__Required actions__:
• 1. Answer these questions from the article on immune-checkpoint inhibitor rechallenge in kidney cancer:
(a) How many healthcare organizations treated the patients whose records were analyzed?
(b) What was the median overall survival for patients who received the second regimen sooner than six months?
(c) Which first-line regimen was the most common in the cohort, and at what percentage?
• 2. Repeat word for word the passage of the article on immune-checkpoint inhibitor rechallenge in kidney cancer, starting at "This real-world analysis" and ending at "later underwent rechallenge.".

Text segment Start Marker

A global study of metastatic clear-cell renal cell carcinoma found that patients who were given a second immune-checkpoint inhibitor regimen at least six months after stopping their first one lived longer than those rechallenged sooner. The analysis, published in ESMO Open, drew on anonymized records from 288 patients treated across 143 healthcare organizations.
The median overall survival was 34.9 months for patients rechallenged at least six months after prior immune-checkpoint inhibitor therapy, compared with 19.4 months for those who received the second regimen sooner than six months. The association held up after propensity score matching, a sign that the timing signal was not just a quirk of the data.
The findings matter because immune-checkpoint inhibitors have become the backbone of first-line treatment in metastatic clear-cell renal cell carcinoma over the past decade, but the question of whether they help again after an initial course has remained unsettled. Two recent phase III trials, CONTACT-03 and TiNivo-2, failed to show a clinical benefit for rechallenge, and neither study separated patients by the interval between ICI exposures.
This real-world analysis tried to answer that gap. Investigators used the TriNetX global federated health research platform to examine anonymized records from major international centers between 2016 and 2024. Out of 6,737 patients with metastatic clear-cell renal cell carcinoma, 2,773 had received immune-checkpoint inhibitors, and the study focused on the 288 who later underwent rechallenge.
That timing split was not small. Patients rechallenged at least six months after their prior therapy represented 10.4% of the rechallenge group, while 4.3% were rechallenged sooner, underscoring how uncommon the earlier retreatment strategy was in the dataset.
The first-line regimens in the cohort also show how treatment has evolved. The most common was nivolumab plus cabozantinib at 44.1%, followed by nivolumab plus ipilimumab at 26.5%, pembrolizumab plus axitinib at 20.0% and pembrolizumab plus lenvatinib at 8.4%. Among the most frequent rechallenge sequences, nivolumab followed by nivolumab was the single most common at 47.6%.

Text segment End Marker
Supplied material Start Marker

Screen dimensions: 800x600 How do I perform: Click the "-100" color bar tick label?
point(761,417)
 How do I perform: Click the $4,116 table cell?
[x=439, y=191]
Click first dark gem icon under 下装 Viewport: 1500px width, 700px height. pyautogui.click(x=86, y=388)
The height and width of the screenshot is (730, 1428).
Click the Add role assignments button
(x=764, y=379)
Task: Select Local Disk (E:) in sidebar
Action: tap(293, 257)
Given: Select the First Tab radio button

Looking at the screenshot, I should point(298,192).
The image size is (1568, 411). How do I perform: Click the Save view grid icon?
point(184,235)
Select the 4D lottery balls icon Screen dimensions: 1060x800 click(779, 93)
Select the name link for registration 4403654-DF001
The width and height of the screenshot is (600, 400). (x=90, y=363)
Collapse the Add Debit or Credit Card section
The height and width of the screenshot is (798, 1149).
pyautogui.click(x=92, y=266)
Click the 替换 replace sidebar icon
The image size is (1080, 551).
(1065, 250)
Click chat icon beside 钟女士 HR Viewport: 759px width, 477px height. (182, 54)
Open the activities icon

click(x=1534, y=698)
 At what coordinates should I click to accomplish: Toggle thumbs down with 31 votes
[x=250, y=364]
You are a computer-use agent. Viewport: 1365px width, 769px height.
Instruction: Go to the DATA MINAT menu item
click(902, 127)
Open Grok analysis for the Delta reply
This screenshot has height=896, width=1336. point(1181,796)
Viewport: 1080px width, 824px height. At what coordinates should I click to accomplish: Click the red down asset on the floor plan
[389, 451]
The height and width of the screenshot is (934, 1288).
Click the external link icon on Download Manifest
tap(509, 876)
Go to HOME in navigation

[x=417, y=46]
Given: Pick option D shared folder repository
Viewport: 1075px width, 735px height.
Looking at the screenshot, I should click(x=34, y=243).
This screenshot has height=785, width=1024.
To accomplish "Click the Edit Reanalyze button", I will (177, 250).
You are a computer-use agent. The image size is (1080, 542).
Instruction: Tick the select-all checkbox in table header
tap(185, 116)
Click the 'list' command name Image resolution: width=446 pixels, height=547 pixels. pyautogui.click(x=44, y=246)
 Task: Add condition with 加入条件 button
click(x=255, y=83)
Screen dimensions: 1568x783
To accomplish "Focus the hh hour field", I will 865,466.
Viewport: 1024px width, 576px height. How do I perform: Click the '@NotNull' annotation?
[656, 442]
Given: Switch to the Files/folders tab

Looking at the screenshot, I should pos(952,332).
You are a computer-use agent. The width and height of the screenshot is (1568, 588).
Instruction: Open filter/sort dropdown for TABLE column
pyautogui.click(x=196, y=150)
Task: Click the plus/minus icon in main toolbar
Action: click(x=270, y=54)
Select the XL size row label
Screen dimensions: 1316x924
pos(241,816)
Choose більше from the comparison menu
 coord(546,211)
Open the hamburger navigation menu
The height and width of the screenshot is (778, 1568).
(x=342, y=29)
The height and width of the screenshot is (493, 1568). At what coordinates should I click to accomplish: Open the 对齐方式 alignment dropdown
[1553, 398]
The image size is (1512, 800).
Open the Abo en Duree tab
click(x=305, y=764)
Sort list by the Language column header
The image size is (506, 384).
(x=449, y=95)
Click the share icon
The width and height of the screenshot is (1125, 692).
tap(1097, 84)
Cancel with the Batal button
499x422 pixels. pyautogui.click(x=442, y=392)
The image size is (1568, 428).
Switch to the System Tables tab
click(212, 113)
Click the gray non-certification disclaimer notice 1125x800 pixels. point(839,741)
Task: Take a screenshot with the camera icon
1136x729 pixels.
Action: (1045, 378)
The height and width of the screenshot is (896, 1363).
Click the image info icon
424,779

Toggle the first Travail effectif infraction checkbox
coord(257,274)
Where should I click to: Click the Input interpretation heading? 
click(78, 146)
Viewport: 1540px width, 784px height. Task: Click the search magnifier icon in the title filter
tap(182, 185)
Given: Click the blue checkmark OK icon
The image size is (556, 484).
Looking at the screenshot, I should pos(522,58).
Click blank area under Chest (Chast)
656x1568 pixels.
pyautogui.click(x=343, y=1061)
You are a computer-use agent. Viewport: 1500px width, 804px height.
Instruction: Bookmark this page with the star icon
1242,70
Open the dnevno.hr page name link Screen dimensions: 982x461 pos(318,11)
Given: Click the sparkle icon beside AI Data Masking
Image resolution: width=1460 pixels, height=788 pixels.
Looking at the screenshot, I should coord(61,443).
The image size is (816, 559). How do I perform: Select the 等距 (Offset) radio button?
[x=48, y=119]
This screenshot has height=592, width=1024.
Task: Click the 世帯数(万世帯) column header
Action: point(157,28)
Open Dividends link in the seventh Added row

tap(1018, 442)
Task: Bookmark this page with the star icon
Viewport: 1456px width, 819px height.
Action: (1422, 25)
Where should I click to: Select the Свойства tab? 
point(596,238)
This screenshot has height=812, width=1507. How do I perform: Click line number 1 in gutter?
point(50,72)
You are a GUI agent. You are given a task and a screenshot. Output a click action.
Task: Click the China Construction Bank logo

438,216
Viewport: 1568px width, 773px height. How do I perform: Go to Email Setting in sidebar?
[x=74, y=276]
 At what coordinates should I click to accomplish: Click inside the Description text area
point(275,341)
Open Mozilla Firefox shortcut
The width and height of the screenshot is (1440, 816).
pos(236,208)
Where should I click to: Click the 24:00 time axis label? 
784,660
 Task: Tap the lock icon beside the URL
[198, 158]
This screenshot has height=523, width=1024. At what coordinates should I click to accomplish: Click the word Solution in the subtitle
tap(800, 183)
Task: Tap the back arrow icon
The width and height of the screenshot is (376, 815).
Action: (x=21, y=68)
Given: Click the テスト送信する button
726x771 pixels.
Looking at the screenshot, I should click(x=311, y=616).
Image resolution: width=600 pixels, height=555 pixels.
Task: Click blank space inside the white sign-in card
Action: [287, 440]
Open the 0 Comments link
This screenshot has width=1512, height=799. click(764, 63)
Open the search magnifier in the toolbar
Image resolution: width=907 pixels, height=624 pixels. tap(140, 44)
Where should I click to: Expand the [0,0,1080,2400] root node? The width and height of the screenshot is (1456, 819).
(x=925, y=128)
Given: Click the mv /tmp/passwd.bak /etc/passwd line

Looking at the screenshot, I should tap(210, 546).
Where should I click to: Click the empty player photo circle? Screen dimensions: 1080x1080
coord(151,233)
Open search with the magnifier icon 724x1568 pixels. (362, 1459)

Supplied material End Marker

__Solved problems__:
• 1.
(a) 143
(b) 19.4 months
(c) Nivolumab plus cabozantinib, at 44.1%

• 2.
This real-world analysis tried to answer that gap. Investigators used the TriNetX global federated health research platform to examine anonymized records from major international centers between 2016 and 2024. Out of 6,737 patients with metastatic clear-cell renal cell carcinoma, 2,773 had received immune-checkpoint inhibitors, and the study focused on the 288 who later underwent rechallenge.